■ **GIVEN EXERCISE 1**: List every hyphenated term in the abstract of the text on electoral polls below.

■ **DOCUMENT TEXT**:
================================

Yulia Baskakova (VCIOM)

Keywords: Electoral polls in emerging/incomplete democracies

Abstract

Electoral forecasting remains a substantial source of trust to public opinion polls . Researchers all over the world invest time and efforts into understanding how people come to decision on participation and how they make a choice. However, the problem remains acute and regularly tops the agenda last years. The presentation will address the question how to estimate turnout and voter’s preferences in non-competitive electoral systems.
The polls tend to overestimate the turnout and to lower this effect various techniques have been tested during different election campaigns in Russia. A series of experiment’s data will be presented, including the results of using “item-count technique” and data from a probability-based national-representative sample of respondents, who were interviewed 7 times prior to national parliamentary and presidential elections and after those to track change in voting intentions and electoral preferences.

================================

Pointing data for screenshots
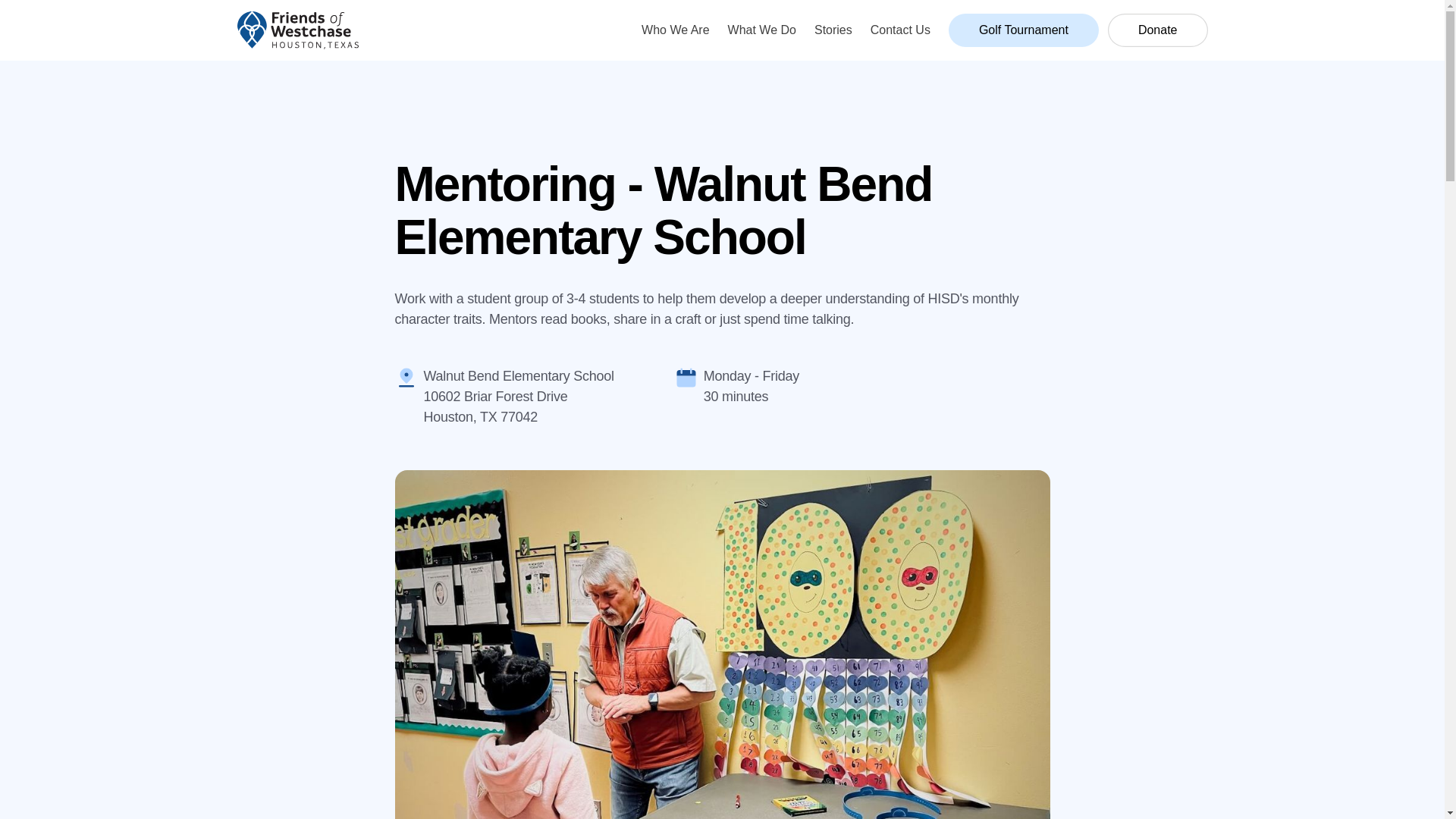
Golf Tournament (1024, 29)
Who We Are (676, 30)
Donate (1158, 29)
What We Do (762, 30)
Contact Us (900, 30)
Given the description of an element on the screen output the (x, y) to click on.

================================

■ **GIVEN EXERCISE 2**: Reproduce the screenshot pointing listing above word for word, leaving out the pictures.

■ **CORRECT ANSWER 1**: non-competitive, item-count, probability-based, national-representative

■ **CORRECT ANSWER 2**:
Golf Tournament (1024, 29)
Who We Are (676, 30)
Donate (1158, 29)
What We Do (762, 30)
Contact Us (900, 30)
Given the description of an element on the screen output the (x, y) to click on.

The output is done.